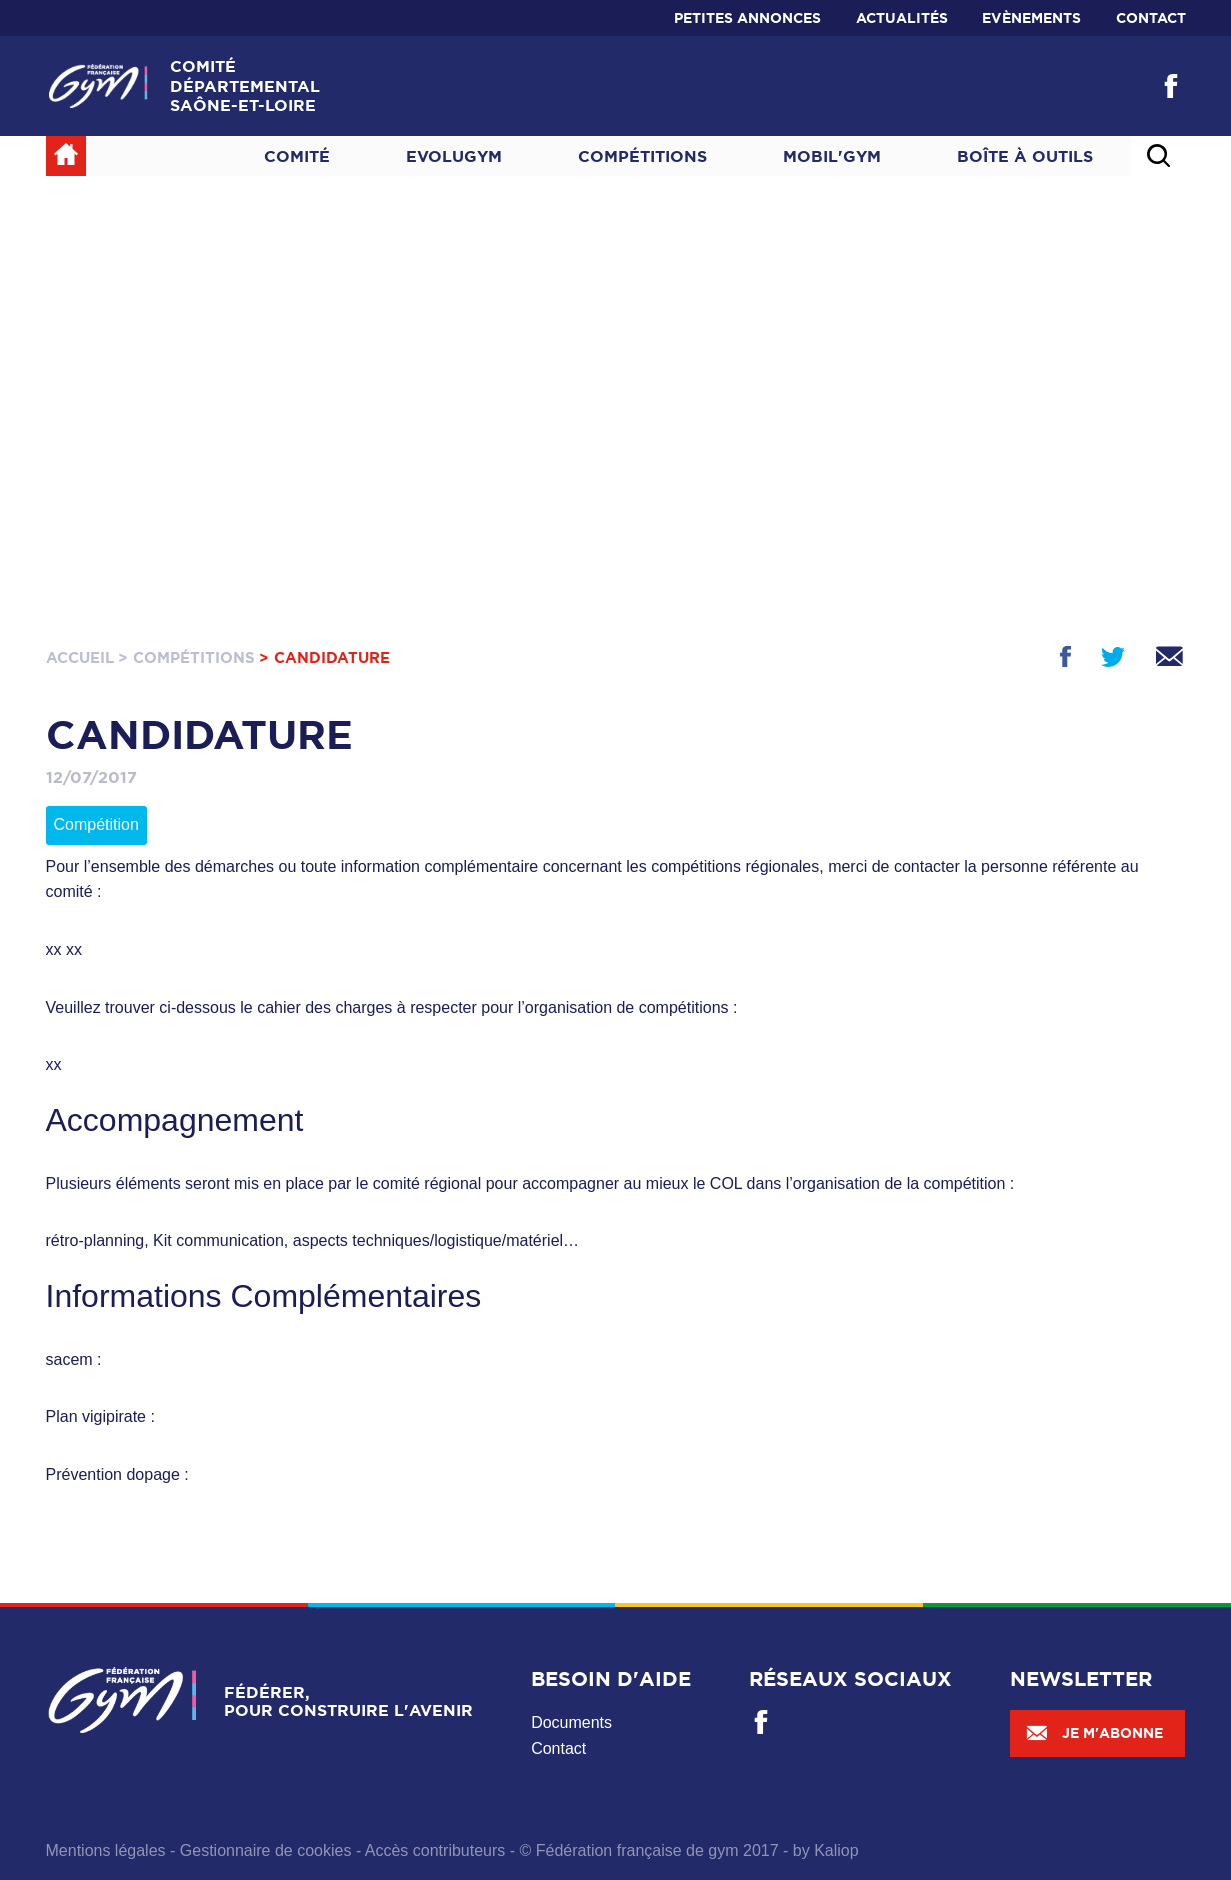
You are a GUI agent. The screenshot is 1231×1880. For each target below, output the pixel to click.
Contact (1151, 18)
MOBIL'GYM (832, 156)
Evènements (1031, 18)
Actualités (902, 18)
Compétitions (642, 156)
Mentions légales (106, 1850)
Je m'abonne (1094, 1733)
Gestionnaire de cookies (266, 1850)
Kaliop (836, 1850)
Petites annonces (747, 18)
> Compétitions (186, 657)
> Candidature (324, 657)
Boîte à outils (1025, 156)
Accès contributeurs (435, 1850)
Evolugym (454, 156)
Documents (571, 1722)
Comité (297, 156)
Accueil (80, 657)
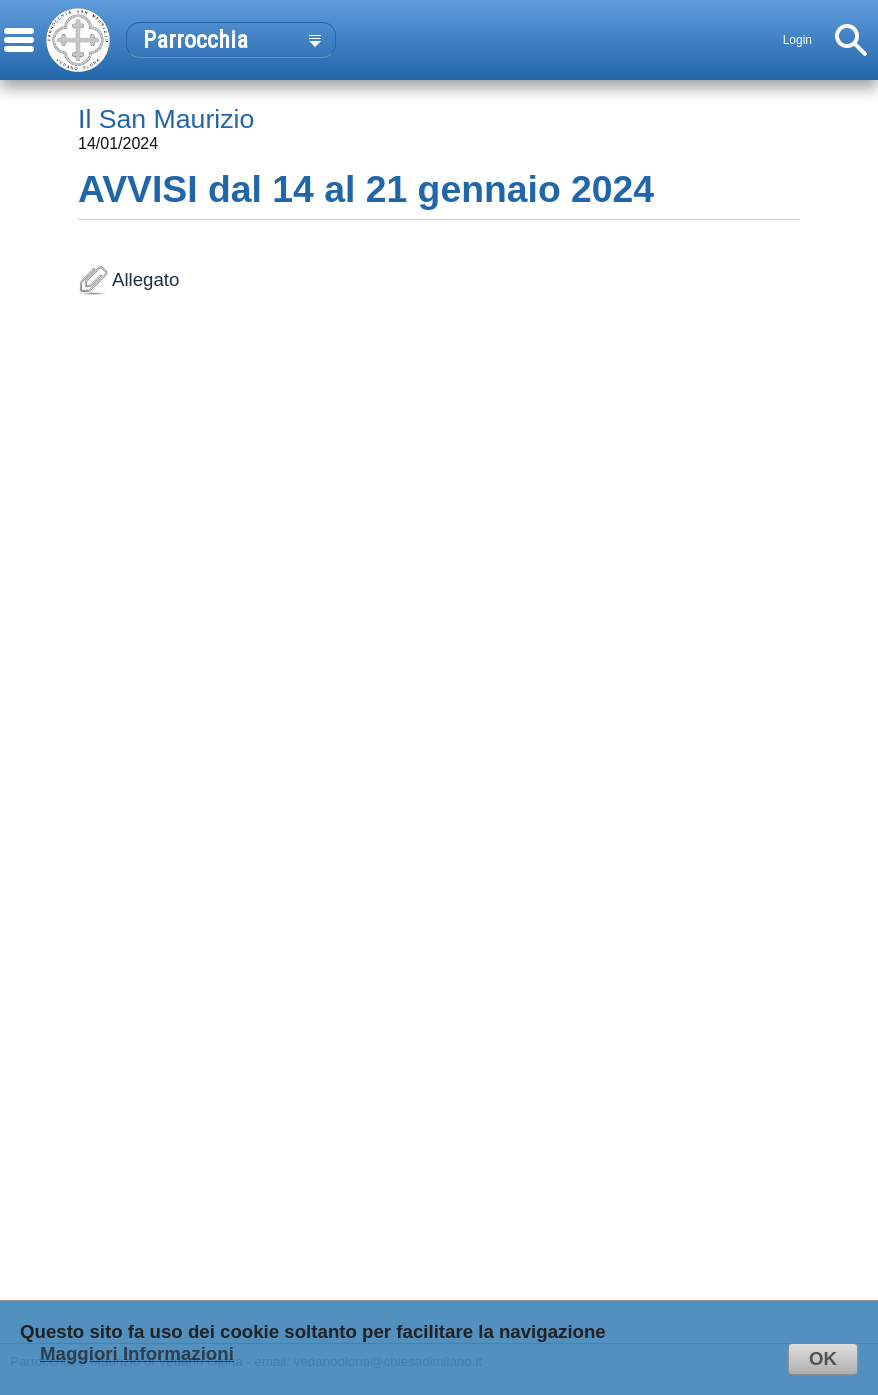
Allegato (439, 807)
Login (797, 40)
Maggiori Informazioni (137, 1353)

● ● ● ● ● ● ●

DIRECTIONS FOR THIS TASK:
Copy out every line of the items above word for word, leaving out the pictures.

RESULT OF THE TASK:
You are a GUI agent. The screenshot is 1231×1880. For each target below, output the pixel to click.
Contact (1151, 18)
MOBIL'GYM (832, 156)
Evènements (1031, 18)
Actualités (902, 18)
Compétitions (642, 156)
Mentions légales (106, 1850)
Je m'abonne (1094, 1733)
Gestionnaire de cookies (266, 1850)
Kaliop (836, 1850)
Petites annonces (747, 18)
> Compétitions (186, 657)
> Candidature (324, 657)
Boîte à outils (1025, 156)
Accès contributeurs (435, 1850)
Evolugym (454, 156)
Documents (571, 1722)
Comité (297, 156)
Accueil (80, 657)
Allegato (439, 807)
Login (797, 40)
Maggiori Informazioni (137, 1353)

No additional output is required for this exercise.